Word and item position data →
↓

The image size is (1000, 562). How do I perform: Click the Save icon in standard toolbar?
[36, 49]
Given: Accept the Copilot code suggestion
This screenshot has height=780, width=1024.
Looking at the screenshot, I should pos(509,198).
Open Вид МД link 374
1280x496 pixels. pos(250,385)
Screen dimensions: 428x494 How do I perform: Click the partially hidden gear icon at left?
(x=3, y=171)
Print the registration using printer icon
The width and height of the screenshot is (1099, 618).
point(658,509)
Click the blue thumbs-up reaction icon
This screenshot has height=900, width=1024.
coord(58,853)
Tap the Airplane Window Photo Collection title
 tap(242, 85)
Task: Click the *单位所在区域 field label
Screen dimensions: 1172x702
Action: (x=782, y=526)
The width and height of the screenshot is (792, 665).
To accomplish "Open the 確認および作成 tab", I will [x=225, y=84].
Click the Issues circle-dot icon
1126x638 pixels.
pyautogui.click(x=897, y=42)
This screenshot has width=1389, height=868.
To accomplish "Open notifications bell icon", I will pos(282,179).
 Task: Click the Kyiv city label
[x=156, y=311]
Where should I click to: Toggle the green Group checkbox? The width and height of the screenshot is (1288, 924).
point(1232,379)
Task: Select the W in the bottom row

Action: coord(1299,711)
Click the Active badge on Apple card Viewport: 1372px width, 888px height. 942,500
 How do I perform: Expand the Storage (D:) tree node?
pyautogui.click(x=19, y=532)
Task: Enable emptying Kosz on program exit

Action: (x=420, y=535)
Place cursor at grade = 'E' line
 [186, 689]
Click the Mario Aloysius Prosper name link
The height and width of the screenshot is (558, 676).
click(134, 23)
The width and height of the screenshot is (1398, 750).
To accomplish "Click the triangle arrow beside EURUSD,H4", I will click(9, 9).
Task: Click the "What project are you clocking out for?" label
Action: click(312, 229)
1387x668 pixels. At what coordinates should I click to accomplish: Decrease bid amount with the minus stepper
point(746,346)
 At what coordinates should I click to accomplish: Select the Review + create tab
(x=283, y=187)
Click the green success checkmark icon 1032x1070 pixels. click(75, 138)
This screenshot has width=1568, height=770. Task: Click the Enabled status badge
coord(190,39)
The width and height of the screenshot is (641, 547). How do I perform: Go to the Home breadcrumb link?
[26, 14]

↑

TASK TO CARRY OUT → Return all the records above line for line, with no changes.

RESPONSE TO THE TASK →
The image size is (1000, 562). How do I perform: Click the Save icon in standard toolbar?
[36, 49]
Given: Accept the Copilot code suggestion
This screenshot has height=780, width=1024.
Looking at the screenshot, I should pos(509,198).
Open Вид МД link 374
1280x496 pixels. pos(250,385)
Screen dimensions: 428x494 How do I perform: Click the partially hidden gear icon at left?
(x=3, y=171)
Print the registration using printer icon
The width and height of the screenshot is (1099, 618).
point(658,509)
Click the blue thumbs-up reaction icon
This screenshot has height=900, width=1024.
coord(58,853)
Tap the Airplane Window Photo Collection title
 tap(242, 85)
Task: Click the *单位所在区域 field label
Screen dimensions: 1172x702
Action: (x=782, y=526)
The width and height of the screenshot is (792, 665).
To accomplish "Open the 確認および作成 tab", I will [x=225, y=84].
Click the Issues circle-dot icon
1126x638 pixels.
pyautogui.click(x=897, y=42)
This screenshot has width=1389, height=868.
To accomplish "Open notifications bell icon", I will pos(282,179).
 Task: Click the Kyiv city label
[x=156, y=311]
Where should I click to: Toggle the green Group checkbox? The width and height of the screenshot is (1288, 924).
point(1232,379)
Task: Select the W in the bottom row

Action: coord(1299,711)
Click the Active badge on Apple card Viewport: 1372px width, 888px height. 942,500
 How do I perform: Expand the Storage (D:) tree node?
pyautogui.click(x=19, y=532)
Task: Enable emptying Kosz on program exit

Action: (x=420, y=535)
Place cursor at grade = 'E' line
 [186, 689]
Click the Mario Aloysius Prosper name link
The height and width of the screenshot is (558, 676).
click(134, 23)
The width and height of the screenshot is (1398, 750).
To accomplish "Click the triangle arrow beside EURUSD,H4", I will click(9, 9).
Task: Click the "What project are you clocking out for?" label
Action: click(312, 229)
1387x668 pixels. At what coordinates should I click to accomplish: Decrease bid amount with the minus stepper
point(746,346)
 At what coordinates should I click to accomplish: Select the Review + create tab
(x=283, y=187)
Click the green success checkmark icon 1032x1070 pixels. click(75, 138)
This screenshot has width=1568, height=770. Task: Click the Enabled status badge
coord(190,39)
The width and height of the screenshot is (641, 547). How do I perform: Go to the Home breadcrumb link?
[26, 14]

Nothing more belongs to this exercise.